Whoops

Today I wrote some unit tests for the code that does the static html/xml generation for this blog. I was motivated to do this after my friend James Brown pointed out some bugs he had noticed on the site.

To add the tests, I had to significantly refactor things. Previously the whole thing was a single 251 line Python script. To add the tests, I had to refactor it into an actual Python module with different components, create a setup.py file with console_scripts entry points, create a requirements.txt file, set up pytest, and so on. The tests validate a bunch of things and do crazy things with lxml and XPath queries to do validation of the blog content about what things should and should not be present in the generated files. All in all, the refactored code is a lot easier to test and reason about, but it’s also a lot more complicated which is a bit unfortunate.

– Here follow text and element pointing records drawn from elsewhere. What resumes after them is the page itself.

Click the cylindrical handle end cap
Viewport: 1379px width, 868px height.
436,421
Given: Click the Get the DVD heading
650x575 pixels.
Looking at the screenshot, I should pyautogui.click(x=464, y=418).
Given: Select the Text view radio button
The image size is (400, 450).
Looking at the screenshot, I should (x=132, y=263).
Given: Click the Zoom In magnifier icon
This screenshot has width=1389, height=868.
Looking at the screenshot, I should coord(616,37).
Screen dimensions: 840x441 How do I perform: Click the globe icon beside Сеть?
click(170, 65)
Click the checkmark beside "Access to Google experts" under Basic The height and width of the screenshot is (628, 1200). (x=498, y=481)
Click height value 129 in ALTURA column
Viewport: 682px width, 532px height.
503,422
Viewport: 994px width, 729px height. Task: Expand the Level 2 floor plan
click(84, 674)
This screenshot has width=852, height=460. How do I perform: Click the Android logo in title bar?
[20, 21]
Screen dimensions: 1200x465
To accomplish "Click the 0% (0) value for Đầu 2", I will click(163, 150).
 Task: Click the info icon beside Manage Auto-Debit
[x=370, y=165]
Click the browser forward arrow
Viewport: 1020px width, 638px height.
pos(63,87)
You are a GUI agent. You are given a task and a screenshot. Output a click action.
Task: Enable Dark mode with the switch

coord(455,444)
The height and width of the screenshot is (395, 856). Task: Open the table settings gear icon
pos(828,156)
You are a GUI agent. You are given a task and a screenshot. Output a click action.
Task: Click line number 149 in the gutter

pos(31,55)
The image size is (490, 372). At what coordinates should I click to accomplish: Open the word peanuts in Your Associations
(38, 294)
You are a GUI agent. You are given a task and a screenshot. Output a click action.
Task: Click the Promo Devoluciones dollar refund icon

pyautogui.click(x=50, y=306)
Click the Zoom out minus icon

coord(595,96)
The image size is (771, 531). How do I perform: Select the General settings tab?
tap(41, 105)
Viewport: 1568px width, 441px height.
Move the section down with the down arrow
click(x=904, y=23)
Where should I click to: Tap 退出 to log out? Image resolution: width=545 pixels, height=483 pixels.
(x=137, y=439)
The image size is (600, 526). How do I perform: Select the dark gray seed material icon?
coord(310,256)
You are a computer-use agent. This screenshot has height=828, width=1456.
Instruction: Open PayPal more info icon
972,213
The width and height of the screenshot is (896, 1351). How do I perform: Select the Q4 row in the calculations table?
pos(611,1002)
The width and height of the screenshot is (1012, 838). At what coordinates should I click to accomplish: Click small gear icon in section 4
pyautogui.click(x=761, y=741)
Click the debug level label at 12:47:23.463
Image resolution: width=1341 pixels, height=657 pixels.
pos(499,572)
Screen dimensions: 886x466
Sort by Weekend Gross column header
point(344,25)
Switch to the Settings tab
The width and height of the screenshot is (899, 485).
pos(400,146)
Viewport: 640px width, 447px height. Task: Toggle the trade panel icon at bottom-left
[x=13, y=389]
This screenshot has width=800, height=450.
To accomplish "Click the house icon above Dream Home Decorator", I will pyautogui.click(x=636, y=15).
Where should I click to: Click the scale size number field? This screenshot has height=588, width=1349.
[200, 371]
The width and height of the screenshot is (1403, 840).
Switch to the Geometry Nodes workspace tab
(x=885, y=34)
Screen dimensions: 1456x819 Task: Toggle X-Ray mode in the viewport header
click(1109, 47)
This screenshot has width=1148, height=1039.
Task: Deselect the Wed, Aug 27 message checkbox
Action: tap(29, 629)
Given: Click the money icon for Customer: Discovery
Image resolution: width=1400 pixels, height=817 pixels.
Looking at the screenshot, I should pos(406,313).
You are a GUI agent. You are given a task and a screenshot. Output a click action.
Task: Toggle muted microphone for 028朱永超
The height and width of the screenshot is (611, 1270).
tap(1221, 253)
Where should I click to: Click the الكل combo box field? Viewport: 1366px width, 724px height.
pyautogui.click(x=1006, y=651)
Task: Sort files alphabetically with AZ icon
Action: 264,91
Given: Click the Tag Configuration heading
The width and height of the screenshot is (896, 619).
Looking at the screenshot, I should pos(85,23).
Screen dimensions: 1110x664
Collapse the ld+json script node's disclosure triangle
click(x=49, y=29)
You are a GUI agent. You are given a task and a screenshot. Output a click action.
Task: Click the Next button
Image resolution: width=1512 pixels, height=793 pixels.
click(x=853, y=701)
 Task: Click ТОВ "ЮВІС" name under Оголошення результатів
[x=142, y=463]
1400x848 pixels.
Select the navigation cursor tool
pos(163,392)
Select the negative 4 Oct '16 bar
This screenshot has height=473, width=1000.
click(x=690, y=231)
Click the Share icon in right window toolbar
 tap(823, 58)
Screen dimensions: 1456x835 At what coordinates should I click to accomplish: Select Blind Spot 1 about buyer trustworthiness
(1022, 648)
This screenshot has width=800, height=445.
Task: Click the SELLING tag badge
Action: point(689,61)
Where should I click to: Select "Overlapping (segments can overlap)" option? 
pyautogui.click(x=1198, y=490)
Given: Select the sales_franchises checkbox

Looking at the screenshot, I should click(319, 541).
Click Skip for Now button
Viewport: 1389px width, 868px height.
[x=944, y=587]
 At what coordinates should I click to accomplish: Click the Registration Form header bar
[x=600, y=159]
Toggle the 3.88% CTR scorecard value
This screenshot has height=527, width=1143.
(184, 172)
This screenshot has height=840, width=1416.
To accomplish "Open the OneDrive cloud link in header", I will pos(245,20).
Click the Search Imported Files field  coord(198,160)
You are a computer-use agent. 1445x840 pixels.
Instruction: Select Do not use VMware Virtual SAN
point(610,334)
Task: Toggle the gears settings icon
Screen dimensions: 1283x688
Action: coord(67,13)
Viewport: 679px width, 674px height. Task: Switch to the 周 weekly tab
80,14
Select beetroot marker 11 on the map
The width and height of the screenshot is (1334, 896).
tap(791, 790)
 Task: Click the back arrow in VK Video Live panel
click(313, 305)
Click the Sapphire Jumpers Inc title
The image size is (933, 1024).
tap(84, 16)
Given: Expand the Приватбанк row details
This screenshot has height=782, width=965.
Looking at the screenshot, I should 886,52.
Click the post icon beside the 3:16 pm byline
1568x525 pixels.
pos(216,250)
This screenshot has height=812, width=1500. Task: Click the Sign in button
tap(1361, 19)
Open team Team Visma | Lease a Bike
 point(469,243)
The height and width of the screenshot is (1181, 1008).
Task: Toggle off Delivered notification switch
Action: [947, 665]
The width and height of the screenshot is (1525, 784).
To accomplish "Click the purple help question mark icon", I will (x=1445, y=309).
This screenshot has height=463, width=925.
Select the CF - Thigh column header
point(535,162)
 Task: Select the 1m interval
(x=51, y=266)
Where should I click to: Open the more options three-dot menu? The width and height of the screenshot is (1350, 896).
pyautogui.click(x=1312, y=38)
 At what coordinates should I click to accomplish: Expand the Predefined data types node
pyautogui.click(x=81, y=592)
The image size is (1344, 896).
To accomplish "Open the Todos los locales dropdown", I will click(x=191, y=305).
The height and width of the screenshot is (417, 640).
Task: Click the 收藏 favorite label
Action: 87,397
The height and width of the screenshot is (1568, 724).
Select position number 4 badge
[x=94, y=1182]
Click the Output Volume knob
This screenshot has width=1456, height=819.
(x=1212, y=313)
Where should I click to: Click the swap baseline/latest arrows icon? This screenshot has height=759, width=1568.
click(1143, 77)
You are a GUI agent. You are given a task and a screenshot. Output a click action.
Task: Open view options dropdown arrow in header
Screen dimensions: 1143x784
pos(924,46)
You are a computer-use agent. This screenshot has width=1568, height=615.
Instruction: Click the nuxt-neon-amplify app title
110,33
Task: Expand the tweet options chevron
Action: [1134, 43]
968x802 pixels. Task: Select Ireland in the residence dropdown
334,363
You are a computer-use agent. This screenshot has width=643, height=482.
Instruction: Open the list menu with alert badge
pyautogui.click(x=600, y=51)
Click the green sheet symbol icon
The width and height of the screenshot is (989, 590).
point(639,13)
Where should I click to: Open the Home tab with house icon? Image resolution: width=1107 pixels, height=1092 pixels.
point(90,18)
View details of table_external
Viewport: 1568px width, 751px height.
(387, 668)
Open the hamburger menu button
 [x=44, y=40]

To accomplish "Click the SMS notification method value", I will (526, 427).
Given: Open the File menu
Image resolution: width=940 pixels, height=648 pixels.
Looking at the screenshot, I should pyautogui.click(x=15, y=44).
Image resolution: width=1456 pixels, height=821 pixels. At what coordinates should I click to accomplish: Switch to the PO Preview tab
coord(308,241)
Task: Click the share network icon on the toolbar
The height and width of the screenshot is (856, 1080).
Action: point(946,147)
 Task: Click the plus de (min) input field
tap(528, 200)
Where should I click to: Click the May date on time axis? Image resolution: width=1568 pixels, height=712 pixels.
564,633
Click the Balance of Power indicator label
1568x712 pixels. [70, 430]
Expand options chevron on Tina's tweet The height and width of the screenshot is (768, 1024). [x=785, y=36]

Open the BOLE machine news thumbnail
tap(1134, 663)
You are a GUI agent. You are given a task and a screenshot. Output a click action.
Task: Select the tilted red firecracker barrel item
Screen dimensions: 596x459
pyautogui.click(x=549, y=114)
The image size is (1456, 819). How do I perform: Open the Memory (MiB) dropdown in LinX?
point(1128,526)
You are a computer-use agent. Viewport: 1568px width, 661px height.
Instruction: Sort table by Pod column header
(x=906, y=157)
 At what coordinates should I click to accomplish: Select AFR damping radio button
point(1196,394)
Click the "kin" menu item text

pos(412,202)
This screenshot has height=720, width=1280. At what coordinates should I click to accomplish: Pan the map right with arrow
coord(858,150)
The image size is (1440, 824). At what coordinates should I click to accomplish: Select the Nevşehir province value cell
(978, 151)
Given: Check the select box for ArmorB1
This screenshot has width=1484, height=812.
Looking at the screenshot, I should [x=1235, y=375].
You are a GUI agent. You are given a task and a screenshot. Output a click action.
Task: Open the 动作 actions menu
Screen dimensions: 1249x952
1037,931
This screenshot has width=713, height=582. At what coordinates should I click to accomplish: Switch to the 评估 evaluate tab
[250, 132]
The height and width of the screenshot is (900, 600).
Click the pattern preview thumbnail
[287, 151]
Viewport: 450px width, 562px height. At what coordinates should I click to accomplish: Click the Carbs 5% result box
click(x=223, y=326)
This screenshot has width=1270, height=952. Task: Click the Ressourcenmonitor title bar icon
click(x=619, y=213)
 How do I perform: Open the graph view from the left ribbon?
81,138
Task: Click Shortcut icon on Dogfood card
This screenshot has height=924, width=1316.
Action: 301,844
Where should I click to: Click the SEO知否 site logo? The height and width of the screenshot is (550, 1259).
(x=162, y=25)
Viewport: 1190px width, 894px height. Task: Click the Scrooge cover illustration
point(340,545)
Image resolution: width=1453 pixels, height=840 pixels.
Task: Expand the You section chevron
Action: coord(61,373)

The reason I expended this this considerable amount of work instead of just dropping in the original one-liner fix is is what one might consider a security or privacy bug. A while back I had written some content that I wanted to share with friends, but that I didn’t want linked anywhere or crawled. I figured a clever solution here would be to reuse the blog generation stuff I already have here so I’d get the nice CSS and whatnot, but just add a mode that would cause these pages to not be linked from the index page. I never created a robots.txt file for these pages since by nature of its existence such a file publicizes the secret URLs.

This all worked great, except for one little bug. When I generate the static site content, I also generate a file /index.rss which is picked up by RSS readers for feed syndication. The code generating the RSS file didn’t know about the hidden page feature, so these hidden pages ended up in the RSS feed. I didn’t notice this since I don’t subscribe to the RSS feed for my own site. As a result of this bug, not only was the content visible to people browsing via RSS, it was also actually indexed by Googlebot. I was able to confirm this by doing a Google query with site:eklitzke.org my-specific-search-term. Interestingly, these pages were not indexed by Yahoo or Bing which suggests to me that the crawling backend for Google is unified with their RSS crawler, whereas the same is not true of Yahoo/Bing.

Besides fixing the root bug, all pages I generate in this way (i.e. not linked from the main index page) now specifically use meta noindex feature just in case they are ever linked to again. This is functionally similar to a robots.txt file but doesn’t publicize the URLs. I also registered my site with the Google webmaster tools and explicitly requested that they take down the URLs I didn’t want indexed.

All is good now. I guess the moral of the story is that for any program that is even remotely interesting, it’s worth spending a bit of time to write tests. And hat tip to James for reporting the issue in the first place.